Line by line, copy out the data below exactly.

§ **Dataset records**:
== Segment start ==

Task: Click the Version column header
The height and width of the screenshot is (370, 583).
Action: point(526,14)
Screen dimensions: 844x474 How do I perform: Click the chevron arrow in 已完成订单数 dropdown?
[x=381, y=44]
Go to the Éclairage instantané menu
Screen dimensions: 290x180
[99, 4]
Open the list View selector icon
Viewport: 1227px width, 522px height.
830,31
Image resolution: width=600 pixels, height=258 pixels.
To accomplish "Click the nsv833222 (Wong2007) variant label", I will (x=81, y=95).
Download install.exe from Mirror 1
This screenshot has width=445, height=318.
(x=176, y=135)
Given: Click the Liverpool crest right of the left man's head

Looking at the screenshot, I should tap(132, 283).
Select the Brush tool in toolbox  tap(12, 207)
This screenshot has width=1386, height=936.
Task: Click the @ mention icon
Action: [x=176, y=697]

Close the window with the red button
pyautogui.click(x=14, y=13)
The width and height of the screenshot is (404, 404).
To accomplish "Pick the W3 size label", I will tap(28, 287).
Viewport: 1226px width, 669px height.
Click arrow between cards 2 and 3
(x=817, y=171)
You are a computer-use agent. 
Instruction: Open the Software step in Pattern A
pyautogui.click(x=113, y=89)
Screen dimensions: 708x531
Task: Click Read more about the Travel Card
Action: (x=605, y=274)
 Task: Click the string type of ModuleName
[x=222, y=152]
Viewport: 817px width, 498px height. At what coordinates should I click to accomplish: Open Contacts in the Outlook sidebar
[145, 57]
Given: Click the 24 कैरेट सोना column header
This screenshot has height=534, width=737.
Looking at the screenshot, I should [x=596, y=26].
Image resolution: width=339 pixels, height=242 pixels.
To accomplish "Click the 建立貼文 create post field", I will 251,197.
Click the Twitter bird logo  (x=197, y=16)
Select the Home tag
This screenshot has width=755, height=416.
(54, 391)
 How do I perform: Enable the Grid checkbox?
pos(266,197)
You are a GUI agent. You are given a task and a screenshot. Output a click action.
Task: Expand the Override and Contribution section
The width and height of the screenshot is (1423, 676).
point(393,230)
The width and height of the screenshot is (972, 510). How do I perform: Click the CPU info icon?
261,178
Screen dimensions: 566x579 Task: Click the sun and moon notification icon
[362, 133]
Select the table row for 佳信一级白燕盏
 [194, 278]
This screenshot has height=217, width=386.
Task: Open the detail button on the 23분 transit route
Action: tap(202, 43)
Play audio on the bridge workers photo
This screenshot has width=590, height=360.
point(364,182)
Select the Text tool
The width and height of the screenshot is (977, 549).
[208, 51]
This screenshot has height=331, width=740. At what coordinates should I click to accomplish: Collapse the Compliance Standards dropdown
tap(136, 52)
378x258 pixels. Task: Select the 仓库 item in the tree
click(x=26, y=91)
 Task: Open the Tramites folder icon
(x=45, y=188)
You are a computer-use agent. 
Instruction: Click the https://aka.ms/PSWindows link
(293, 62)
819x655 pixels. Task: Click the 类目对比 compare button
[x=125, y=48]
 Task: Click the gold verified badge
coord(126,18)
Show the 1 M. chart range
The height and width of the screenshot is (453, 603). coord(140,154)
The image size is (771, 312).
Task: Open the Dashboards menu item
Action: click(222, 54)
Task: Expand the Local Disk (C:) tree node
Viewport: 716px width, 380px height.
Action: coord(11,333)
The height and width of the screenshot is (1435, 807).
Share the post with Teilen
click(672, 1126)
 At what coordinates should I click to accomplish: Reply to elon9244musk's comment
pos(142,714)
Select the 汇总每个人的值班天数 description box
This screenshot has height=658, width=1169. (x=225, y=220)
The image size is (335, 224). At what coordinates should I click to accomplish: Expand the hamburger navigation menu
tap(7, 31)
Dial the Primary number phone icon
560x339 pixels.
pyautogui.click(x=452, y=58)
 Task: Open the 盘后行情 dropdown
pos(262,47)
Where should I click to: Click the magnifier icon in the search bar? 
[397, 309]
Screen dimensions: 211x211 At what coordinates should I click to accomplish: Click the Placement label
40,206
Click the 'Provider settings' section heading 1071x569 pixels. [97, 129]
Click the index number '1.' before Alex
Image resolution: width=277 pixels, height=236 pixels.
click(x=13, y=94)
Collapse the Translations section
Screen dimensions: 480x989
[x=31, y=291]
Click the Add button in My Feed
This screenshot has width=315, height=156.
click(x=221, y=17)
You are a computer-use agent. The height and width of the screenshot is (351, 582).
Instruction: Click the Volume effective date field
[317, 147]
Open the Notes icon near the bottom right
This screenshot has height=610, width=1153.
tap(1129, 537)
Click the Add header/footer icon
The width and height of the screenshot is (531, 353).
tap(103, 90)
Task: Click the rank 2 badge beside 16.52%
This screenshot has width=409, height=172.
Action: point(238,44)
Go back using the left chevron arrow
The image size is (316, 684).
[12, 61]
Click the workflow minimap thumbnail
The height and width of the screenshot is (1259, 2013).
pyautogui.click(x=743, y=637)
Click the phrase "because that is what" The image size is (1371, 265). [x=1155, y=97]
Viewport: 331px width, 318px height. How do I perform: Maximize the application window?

== Segment end ==

§ **Solution to this problem**:
Task: Click the Version column header
The height and width of the screenshot is (370, 583).
Action: point(526,14)
Screen dimensions: 844x474 How do I perform: Click the chevron arrow in 已完成订单数 dropdown?
[x=381, y=44]
Go to the Éclairage instantané menu
Screen dimensions: 290x180
[99, 4]
Open the list View selector icon
Viewport: 1227px width, 522px height.
830,31
Image resolution: width=600 pixels, height=258 pixels.
To accomplish "Click the nsv833222 (Wong2007) variant label", I will (x=81, y=95).
Download install.exe from Mirror 1
This screenshot has width=445, height=318.
(x=176, y=135)
Given: Click the Liverpool crest right of the left man's head

Looking at the screenshot, I should tap(132, 283).
Select the Brush tool in toolbox  tap(12, 207)
This screenshot has width=1386, height=936.
Task: Click the @ mention icon
Action: [x=176, y=697]

Close the window with the red button
pyautogui.click(x=14, y=13)
The width and height of the screenshot is (404, 404).
To accomplish "Pick the W3 size label", I will tap(28, 287).
Viewport: 1226px width, 669px height.
Click arrow between cards 2 and 3
(x=817, y=171)
You are a computer-use agent. 
Instruction: Open the Software step in Pattern A
pyautogui.click(x=113, y=89)
Screen dimensions: 708x531
Task: Click Read more about the Travel Card
Action: (x=605, y=274)
 Task: Click the string type of ModuleName
[x=222, y=152]
Viewport: 817px width, 498px height. At what coordinates should I click to accomplish: Open Contacts in the Outlook sidebar
[145, 57]
Given: Click the 24 कैरेट सोना column header
This screenshot has height=534, width=737.
Looking at the screenshot, I should [x=596, y=26].
Image resolution: width=339 pixels, height=242 pixels.
To accomplish "Click the 建立貼文 create post field", I will 251,197.
Click the Twitter bird logo  (x=197, y=16)
Select the Home tag
This screenshot has width=755, height=416.
(54, 391)
 How do I perform: Enable the Grid checkbox?
pos(266,197)
You are a GUI agent. You are given a task and a screenshot. Output a click action.
Task: Expand the Override and Contribution section
The width and height of the screenshot is (1423, 676).
point(393,230)
The width and height of the screenshot is (972, 510). How do I perform: Click the CPU info icon?
261,178
Screen dimensions: 566x579 Task: Click the sun and moon notification icon
[362, 133]
Select the table row for 佳信一级白燕盏
 [194, 278]
This screenshot has height=217, width=386.
Task: Open the detail button on the 23분 transit route
Action: tap(202, 43)
Play audio on the bridge workers photo
This screenshot has width=590, height=360.
point(364,182)
Select the Text tool
The width and height of the screenshot is (977, 549).
[208, 51]
This screenshot has height=331, width=740. At what coordinates should I click to accomplish: Collapse the Compliance Standards dropdown
tap(136, 52)
378x258 pixels. Task: Select the 仓库 item in the tree
click(x=26, y=91)
 Task: Open the Tramites folder icon
(x=45, y=188)
You are a computer-use agent. 
Instruction: Click the https://aka.ms/PSWindows link
(293, 62)
819x655 pixels. Task: Click the 类目对比 compare button
[x=125, y=48]
 Task: Click the gold verified badge
coord(126,18)
Show the 1 M. chart range
The height and width of the screenshot is (453, 603). coord(140,154)
The image size is (771, 312).
Task: Open the Dashboards menu item
Action: click(222, 54)
Task: Expand the Local Disk (C:) tree node
Viewport: 716px width, 380px height.
Action: coord(11,333)
The height and width of the screenshot is (1435, 807).
Share the post with Teilen
click(672, 1126)
 At what coordinates should I click to accomplish: Reply to elon9244musk's comment
pos(142,714)
Select the 汇总每个人的值班天数 description box
This screenshot has height=658, width=1169. (x=225, y=220)
The image size is (335, 224). At what coordinates should I click to accomplish: Expand the hamburger navigation menu
tap(7, 31)
Dial the Primary number phone icon
560x339 pixels.
pyautogui.click(x=452, y=58)
 Task: Open the 盘后行情 dropdown
pos(262,47)
Where should I click to: Click the magnifier icon in the search bar? 
[397, 309]
Screen dimensions: 211x211 At what coordinates should I click to accomplish: Click the Placement label
40,206
Click the 'Provider settings' section heading 1071x569 pixels. [97, 129]
Click the index number '1.' before Alex
Image resolution: width=277 pixels, height=236 pixels.
click(x=13, y=94)
Collapse the Translations section
Screen dimensions: 480x989
[x=31, y=291]
Click the Add button in My Feed
This screenshot has width=315, height=156.
click(x=221, y=17)
You are a computer-use agent. The height and width of the screenshot is (351, 582).
Instruction: Click the Volume effective date field
[317, 147]
Open the Notes icon near the bottom right
This screenshot has height=610, width=1153.
tap(1129, 537)
Click the Add header/footer icon
The width and height of the screenshot is (531, 353).
tap(103, 90)
Task: Click the rank 2 badge beside 16.52%
This screenshot has width=409, height=172.
Action: point(238,44)
Go back using the left chevron arrow
The image size is (316, 684).
[12, 61]
Click the workflow minimap thumbnail
The height and width of the screenshot is (1259, 2013).
pyautogui.click(x=743, y=637)
Click the phrase "because that is what" The image size is (1371, 265). [x=1155, y=97]
Viewport: 331px width, 318px height. How do I perform: Maximize the application window?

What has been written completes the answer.